10 – Arranjo da Alameda e Zona Histórica. O património
legado pelos nossos antepassados deverá ser sempre preservado e acarinhado. Mal
irá o concelho que isso esqueça. O povo não vive só de pão.
Além dessas obras
ainda se fizeram a Casa da Cultura, Piscinas, etc. Pensa-se também construir o
Palácio da Justiça e outras obras importantes para o nosso concelho. Poderá
parecer pouco após vinte anos de novo regime. No entanto, desde Afonso
Henriques, século XII, nunca se tinha feito nada parecido. Dê-se a César o que
é de César… Parte das infraestruturas estão criadas ou em vias disso. A
oposição: PSD, PCP, CDS, não deve criticar, na minha modesta opinião, o que foi
feito. Não tenho dúvidas sequer que se fossem eles a estar à frente dos destinos
da Câmara Municipal teriam feito o mesmo. Talvez mais, talvez melhor, mas tê-lo-iam
feito. Se disserem o contrário estarão a condenar-se à eterna oposição. Podem,
isso sim, criticar os locais escolhidos, os materiais utilizados, a escolha dos
empreiteiros; poderão criticar as prioridades, os endividamentos, os critérios…
Poderão criticar ilegalidades, se as houve; corrupção, se a houve; compadrios,
se os houve. A oposição, para ser forte, terá de se apresentar como
alternativa; com um verdadeiro programa de realizações possíveis; com credibilidade;
com pessoas dinâmicas e capazes. Hoje em dia, dizer mal não chega; se assim fora
já o 1.º ministro tinha deixado o governo há muito tempo! Por outro lado, a
ideologia de âmbito concelhio já não dá praticamente votos. Votar no PSD ou no
PS é quase indiferente. Só as pessoas que estão nas listas contam! Quanto ao
PCP ainda vai levar muitos anos a perder a imagem de “lobo mau”, autoritário.
As Festas da
Cultura, embora correndo o risco de anualmente se repetirem, são obra de vulto.
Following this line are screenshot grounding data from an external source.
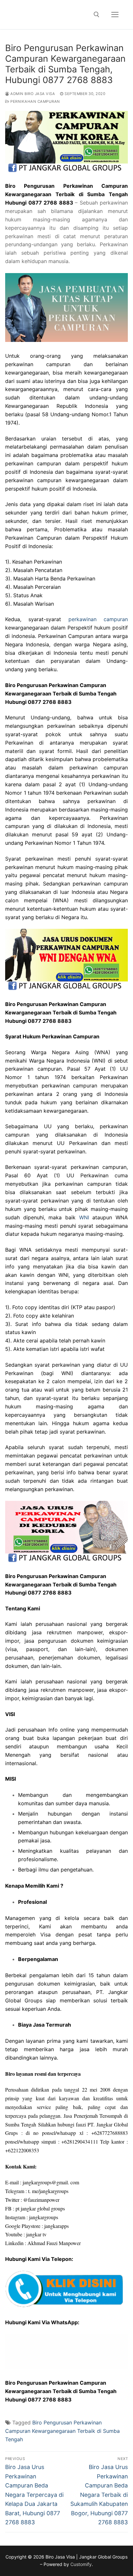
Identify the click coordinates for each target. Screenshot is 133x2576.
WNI (84, 1217)
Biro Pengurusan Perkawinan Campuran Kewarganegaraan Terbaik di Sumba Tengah (62, 2431)
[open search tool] (96, 14)
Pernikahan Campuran (34, 101)
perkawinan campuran (98, 619)
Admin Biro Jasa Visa (32, 93)
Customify (81, 2564)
A cultura popular e erudita aliaram-se e o resultado está à vista: aparecem
livros sobre Melgaço, a televisão filma e entrevista, começam a nascer ranchos
folclóricos e grupos musicais; poetas dedicam os seus poemas a Melgaço,
fotógrafos amadores conseguem fotografias espetaculares, escultores e pintores
inspiram-se nas velhas lendas. Enfim, os melgacenses começam a sentir orgulho
na sua terra de nascimento. Falta ainda o teatro, a banda de música, um bom clube de futebol, etc.
O 25 de Abril
trouxe paz de espírito ao povo. Com o fim da guerra em África os jovens já
não precisam de emigrar. E quando o fizerem poderão ir como iguais e não como
escravos! Os jovens podem agora, em paz, escolher a sua carreira, o caminho que
melhor os conduza à sua realização pessoal e profissional. Nós não tivemos essa
possibilidade; outros escolheram o nosso destino!
Agora, e para que
Melgaço se venha a tornar num concelho do século XXI, é necessário que os
empresários acreditem que é viável e rendível investir nestes 232 quilómetros
quadrados; é necessário que a Adega Cooperativa venha a ser uma realidade e não
apenas uma miragem; é necessário que as Termas do Peso sejam mais conhecidas e
atraiam mais gente; é necessário divulgar as nossas belezas… O poeta Fernando
Pessoa dizia num dos seus poemas: «… falta
cumprir-se Portugal.» Pois bem: comecemos por Melgaço!
Artigo publicado em A Voz de Melgaço n.º 1009, de 15/6/1994.